::: Excerpted text :::

# Yesterday....



## Beanflip (Sep 11, 2010)

...for the "Gamekeeper catapult shot of the month".


----------



## Grandpa Grumpy (Apr 21, 2013)

Nice shooting Mike! It was interesting to watch you make the slingshot on Periscope, especially the wrap and tuck with the little slots.


----------



## Beanflip (Sep 11, 2010)

Grandpa Grumpy said:


> Nice shooting Mike! It was interesting to watch you make the slingshot on Periscope, especially the wrap and tuck with the little slots.


Great! Glad you joined me. What's your Periscope name?
The slot modification is as I said.. a great tip from Tex Shooter!


----------



## treefork (Feb 1, 2010)

Probably the most satisfying shot . Nice shooting Bean !


----------



## Beanflip (Sep 11, 2010)

treefork said:


> Probably the most satisfying shot . Nice shooting Bean !


It lights a fire in more ways than one! 
Always more excited about shooting after a light!


----------



## Grandpa Grumpy (Apr 21, 2013)

Periscope name is Greg26


----------



## Chuck Daehler (Mar 17, 2015)

Geez! More than just "pretty good"..you are too modest. Lemme just say this, you are REAL pretty good!


----------



## Beanflip (Sep 11, 2010)

Grandpa Grumpy said:


> Periscope name is Greg26


Thumbs up!


----------



## Can-Opener (May 11, 2013)

Way to go Bean!


----------



## oldmiser (Jan 22, 2014)

nice shooting.."let there be fire"..cute little shooter...

OM.


----------



## Charles (Aug 26, 2010)

Very nicely done, Bean!

Cheers ..... Charles


----------



## alfshooter (May 11, 2011)

:thumbsup:


----------



## Volp (Aug 25, 2014)

we have "fire"!!

Great shooting man!

Volp


----------



## fsa46 (Jul 8, 2012)

Bean, you could shoot a " wishbone " if you strung one up. WTG

With Thanksgiving around the corner....stay tuned.


----------



## Kalevala (Jul 20, 2014)

Really nice shooting :thumbsup:

Looks almost like the first shot was a miss on purpose so it wouldn't look too easy.


----------

::: Record set :::

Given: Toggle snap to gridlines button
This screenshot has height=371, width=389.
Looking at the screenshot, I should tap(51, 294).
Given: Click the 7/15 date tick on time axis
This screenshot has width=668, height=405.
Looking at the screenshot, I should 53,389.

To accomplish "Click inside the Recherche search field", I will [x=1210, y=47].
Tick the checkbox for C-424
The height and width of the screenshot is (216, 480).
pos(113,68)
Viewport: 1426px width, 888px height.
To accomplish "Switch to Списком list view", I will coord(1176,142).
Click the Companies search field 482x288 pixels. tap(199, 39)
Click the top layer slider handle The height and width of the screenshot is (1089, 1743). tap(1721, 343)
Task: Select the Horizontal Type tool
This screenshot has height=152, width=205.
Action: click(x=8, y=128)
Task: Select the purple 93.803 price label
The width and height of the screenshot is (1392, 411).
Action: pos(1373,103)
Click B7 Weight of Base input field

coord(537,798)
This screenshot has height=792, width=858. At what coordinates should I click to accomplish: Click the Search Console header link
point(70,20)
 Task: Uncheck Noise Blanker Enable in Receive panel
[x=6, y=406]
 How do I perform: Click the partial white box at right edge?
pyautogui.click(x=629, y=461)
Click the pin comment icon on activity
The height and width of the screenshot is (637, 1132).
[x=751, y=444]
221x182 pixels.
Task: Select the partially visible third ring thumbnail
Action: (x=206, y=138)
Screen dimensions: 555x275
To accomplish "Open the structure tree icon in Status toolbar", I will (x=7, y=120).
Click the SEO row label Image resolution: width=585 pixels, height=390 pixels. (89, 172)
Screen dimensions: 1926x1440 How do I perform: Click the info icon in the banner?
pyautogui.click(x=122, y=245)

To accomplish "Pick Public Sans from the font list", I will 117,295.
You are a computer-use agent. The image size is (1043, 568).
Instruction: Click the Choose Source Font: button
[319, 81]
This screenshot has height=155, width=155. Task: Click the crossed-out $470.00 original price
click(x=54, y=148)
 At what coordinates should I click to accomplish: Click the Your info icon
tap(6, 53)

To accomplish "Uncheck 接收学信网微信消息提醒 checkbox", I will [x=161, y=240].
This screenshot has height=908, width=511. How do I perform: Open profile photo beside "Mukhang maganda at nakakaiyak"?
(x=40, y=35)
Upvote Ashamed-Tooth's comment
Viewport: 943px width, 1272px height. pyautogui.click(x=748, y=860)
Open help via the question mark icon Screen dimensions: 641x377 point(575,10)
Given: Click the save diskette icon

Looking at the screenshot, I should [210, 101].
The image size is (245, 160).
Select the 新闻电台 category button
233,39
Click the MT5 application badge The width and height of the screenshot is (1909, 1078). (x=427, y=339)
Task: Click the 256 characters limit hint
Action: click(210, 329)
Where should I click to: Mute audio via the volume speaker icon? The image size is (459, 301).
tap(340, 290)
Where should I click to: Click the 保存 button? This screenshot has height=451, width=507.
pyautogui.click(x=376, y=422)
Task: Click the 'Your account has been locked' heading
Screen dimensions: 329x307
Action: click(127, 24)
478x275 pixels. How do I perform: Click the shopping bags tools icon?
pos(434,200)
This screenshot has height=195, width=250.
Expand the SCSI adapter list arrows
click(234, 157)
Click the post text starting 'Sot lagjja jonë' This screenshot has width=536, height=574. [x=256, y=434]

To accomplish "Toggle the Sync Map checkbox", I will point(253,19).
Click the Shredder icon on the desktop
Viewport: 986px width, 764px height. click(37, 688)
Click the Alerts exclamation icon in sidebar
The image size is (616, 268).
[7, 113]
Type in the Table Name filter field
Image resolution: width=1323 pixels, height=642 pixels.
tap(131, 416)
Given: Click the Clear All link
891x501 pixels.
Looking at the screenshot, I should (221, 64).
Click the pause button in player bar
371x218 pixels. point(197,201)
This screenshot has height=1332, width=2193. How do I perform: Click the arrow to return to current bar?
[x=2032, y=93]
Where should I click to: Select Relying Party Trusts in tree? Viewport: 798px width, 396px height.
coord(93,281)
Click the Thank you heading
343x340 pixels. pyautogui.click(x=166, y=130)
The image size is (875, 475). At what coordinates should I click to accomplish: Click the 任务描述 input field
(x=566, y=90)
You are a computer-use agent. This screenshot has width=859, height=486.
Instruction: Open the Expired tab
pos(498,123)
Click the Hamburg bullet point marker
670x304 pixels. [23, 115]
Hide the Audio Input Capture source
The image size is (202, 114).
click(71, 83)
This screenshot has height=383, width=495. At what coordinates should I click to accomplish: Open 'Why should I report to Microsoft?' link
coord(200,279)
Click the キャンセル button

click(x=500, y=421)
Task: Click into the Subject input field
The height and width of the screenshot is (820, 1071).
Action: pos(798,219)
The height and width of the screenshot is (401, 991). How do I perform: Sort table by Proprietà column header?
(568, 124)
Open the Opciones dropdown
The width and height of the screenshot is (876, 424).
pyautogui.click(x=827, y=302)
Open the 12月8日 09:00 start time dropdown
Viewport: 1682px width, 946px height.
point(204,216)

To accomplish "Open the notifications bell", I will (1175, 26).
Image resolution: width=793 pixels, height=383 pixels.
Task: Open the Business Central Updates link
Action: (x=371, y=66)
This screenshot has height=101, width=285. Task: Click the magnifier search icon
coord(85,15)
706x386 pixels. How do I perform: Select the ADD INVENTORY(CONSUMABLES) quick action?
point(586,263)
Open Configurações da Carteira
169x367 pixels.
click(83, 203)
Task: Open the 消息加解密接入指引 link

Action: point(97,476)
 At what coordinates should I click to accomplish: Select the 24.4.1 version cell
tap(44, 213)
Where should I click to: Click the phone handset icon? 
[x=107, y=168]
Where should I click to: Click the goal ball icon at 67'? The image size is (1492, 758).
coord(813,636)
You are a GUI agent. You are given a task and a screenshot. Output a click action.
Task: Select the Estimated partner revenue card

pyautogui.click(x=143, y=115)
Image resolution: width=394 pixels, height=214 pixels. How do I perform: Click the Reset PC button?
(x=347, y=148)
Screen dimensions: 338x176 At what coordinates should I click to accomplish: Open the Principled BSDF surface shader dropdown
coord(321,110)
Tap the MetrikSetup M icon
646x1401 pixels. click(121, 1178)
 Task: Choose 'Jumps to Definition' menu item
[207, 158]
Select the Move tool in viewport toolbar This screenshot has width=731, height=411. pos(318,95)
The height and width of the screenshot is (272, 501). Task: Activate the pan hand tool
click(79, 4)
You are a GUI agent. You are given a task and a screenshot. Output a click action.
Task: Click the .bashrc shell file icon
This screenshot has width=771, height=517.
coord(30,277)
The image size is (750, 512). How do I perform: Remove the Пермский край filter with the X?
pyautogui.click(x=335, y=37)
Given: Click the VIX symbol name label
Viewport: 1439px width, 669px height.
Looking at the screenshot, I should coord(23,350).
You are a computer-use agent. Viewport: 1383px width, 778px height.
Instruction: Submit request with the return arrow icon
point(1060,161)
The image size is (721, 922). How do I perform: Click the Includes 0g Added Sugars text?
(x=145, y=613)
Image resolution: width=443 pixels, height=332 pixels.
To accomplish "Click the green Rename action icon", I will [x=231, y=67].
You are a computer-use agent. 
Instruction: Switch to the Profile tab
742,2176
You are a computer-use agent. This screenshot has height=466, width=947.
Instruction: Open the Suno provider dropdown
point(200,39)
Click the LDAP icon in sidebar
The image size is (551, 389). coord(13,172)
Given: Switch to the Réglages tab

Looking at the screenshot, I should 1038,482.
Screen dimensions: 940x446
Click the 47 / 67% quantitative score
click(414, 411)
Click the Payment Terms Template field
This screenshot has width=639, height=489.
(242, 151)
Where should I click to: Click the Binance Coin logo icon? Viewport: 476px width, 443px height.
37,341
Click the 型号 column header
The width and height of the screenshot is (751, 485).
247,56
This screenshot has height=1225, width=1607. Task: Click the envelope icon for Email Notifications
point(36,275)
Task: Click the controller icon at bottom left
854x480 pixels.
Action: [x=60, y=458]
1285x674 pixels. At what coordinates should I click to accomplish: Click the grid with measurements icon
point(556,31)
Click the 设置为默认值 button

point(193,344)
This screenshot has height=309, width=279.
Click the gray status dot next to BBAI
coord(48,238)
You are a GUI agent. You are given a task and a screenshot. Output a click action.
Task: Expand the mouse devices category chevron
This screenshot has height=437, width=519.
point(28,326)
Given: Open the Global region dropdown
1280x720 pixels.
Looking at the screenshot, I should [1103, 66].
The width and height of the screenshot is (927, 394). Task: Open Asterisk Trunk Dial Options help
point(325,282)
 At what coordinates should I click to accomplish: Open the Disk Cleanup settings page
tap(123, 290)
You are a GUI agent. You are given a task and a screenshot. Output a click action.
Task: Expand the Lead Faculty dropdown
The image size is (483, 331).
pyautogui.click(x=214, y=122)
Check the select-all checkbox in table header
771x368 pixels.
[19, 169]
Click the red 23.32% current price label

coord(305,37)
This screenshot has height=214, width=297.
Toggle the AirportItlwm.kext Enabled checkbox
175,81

:::

◆ **Aim of the exercise**: Transcribe word for word the stretch of the slingshot forum thread from "## fsa46 (Jul" through "(Jul 20, 2014)".

◆ **Answer to the exercise**:
## fsa46 (Jul 8, 2012)

Bean, you could shoot a " wishbone " if you strung one up. WTG

With Thanksgiving around the corner....stay tuned.


----------



## Kalevala (Jul 20, 2014)